**PROVIDED PASSAGE:**
_ _ _ _

Kerr v. Chilton, 49489

Decision Date28 July 1958
Docket NumberNo. 49489,49489
Citation91 N.W.2d 579,249 Iowa 1159
PartiesC. R. KERR and Hildegarde Kerr, Appellees. v. Theodore CHILTON, Ardell Smith and Eugene Morse, as Trustees of Garretson Drainage District of Woodbury County, Iowa, Appellants.
CourtIowa Supreme Court

Princhard & Princhard, Onawa, for appellants.

Thomas J. Griffin, Sioux City, for appellees.

GARFIELD, Chief Justice.

The question presented is whether the cost of repairs to lateral drains in a drainage district, made under section 455.135, Code 1954, I.C.A., is to be assessed against lands in the entire district or against only the lands originally assessed for construction of the laterals. We affirm the trial court's decree that only the lands originally assessed for construction of the laterals--and benefited thereby--are to be assessed.

Plaintiffs own land in Garretson Drainage District, Woodbury County, established about 1924. Defendants are trustees of the district. Pursuant to Code, § 455.48, I.C.A., percentages and assessment of benefits and apportionment of costs of construction of lateral drains were fixed on the same basis as if each lateral was a subdistrict. For many years thereafter the cost of repairing each lateral was assessed on the same basis, against the land benefited thereby, not against all the land in the district. In recent years, however, the trustees have assessed the cost of repairs to laterals against all the lands in the district and propose to do so in the future notwithstanding demand by plaintiffs that the method formerly employed for many years be followed. Under the method now used plaintiffs are assessed for cost of repairs to laterals several miles from their land. No reclassification of benefits has ever been attempted. None of the past or contemplated future repairs exceeds in cost 25 per cent of the original cost of the improvement.

_ _ _ _

**MATERIAL PROVIDED:**
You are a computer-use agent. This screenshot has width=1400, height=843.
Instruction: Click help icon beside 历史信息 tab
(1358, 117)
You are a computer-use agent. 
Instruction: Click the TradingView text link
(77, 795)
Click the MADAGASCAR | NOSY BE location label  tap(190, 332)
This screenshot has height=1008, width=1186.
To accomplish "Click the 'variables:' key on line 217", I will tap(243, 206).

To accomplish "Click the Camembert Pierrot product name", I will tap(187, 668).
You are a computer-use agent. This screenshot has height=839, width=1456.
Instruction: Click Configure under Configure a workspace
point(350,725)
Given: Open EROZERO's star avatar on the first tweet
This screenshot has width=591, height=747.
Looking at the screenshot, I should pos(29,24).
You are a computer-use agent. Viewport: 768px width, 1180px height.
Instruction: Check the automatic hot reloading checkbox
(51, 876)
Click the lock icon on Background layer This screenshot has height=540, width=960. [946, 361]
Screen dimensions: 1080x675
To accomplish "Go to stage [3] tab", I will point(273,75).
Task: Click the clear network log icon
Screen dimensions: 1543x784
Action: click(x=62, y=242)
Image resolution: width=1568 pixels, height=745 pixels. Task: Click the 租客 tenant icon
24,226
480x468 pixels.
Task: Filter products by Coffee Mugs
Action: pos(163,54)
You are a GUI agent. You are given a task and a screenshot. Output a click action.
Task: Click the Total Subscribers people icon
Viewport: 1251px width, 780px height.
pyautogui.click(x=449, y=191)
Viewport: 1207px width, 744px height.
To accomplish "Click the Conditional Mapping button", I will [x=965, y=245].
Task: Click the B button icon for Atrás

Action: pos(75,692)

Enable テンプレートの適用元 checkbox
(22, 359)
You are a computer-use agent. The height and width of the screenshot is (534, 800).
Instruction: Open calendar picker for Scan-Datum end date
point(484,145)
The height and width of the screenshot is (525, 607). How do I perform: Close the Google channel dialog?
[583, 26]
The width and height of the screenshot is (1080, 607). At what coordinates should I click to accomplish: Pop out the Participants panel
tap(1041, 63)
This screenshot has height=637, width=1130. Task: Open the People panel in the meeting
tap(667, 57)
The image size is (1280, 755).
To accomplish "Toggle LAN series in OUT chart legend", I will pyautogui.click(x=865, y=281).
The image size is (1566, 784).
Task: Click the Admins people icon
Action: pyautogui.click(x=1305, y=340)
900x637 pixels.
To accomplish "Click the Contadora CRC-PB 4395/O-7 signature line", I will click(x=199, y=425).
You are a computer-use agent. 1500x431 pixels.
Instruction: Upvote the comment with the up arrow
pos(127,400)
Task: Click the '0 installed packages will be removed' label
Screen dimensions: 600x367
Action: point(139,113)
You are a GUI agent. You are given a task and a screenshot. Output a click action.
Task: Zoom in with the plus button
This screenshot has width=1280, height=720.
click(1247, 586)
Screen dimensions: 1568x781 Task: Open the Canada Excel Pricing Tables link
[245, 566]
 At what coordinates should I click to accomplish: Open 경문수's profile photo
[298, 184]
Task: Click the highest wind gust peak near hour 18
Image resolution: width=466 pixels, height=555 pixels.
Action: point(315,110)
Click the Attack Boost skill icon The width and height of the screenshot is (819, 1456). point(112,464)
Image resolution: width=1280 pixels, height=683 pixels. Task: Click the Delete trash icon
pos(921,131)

_ _ _ _

**WRITTEN TASKS:**
**A.** Decide whether each statement agrees with the Kerr v. Chilton opinion, answering yes or no and quoting the deciding words: (i) The trustees have always assessed the cost of repairing laterals against all the land in the district. (ii) The Garretson Drainage District was established about 1924. (iii) Some past repairs cost more than 25 percent of the original cost of the improvement.
**B.** Carry the Kerr v. Chilton opinion forward from its final sentence, in the same judicial voice.

**RESPONSES FOR EACH TASK:**
**A.**
(i) No: "For many years thereafter the cost of repairing each lateral was assessed on the same basis, against the land benefited thereby, not against all the land in the district."
(ii) Yes: "established about 1924"
(iii) No: "None of the past or contemplated future repairs exceeds in cost 25 per cent of the original cost of the improvement."

**B.**
Upon these agreed facts defendants were enjoined from assessing all the lands in the district for the cost of repairs or improvements to laterals and were required to assess such costs only to the lands benefited by the lateral as shown by the original classification and in the percentages therein fixed.

The propriety of this form of action is not questioned and we assume it is proper.

The controversy calls for the application and interpretation of various provisions of Code chapter 455, I.C.A.

It is clear the assessment of benefits and apportionment of costs of constructing lateral ditches in the first instance are on the same basis as if each lateral was constructed as a subdistrict and there must be reported separately 'The percentage of benefits and amount accruing to each forty-acre tract or less on account of the construction of such lateral improvement.' Section 455.48(2), Code 1954, I.C.A. To like effect is section 455.51.

Section 455.56 provides, with exceptions not here applicable: 'A classification of land for drainage * * * purposes, when finally adopted, shall remain the basis of all future assessments for the purpose of said district unless revised by the board in the manner provided for reclassification, * * *.'

Defendants' suggestion that the language just quoted applies only to procedure to be followed in the original establishment of the district or to an additional assessment to pay the original cost cannot be accepted. Defendants concede the provision applies to assessments to pay the cost of repairs to the main ditch. We think it applies, as its language states, to 'all future assessments' for whatever purpose.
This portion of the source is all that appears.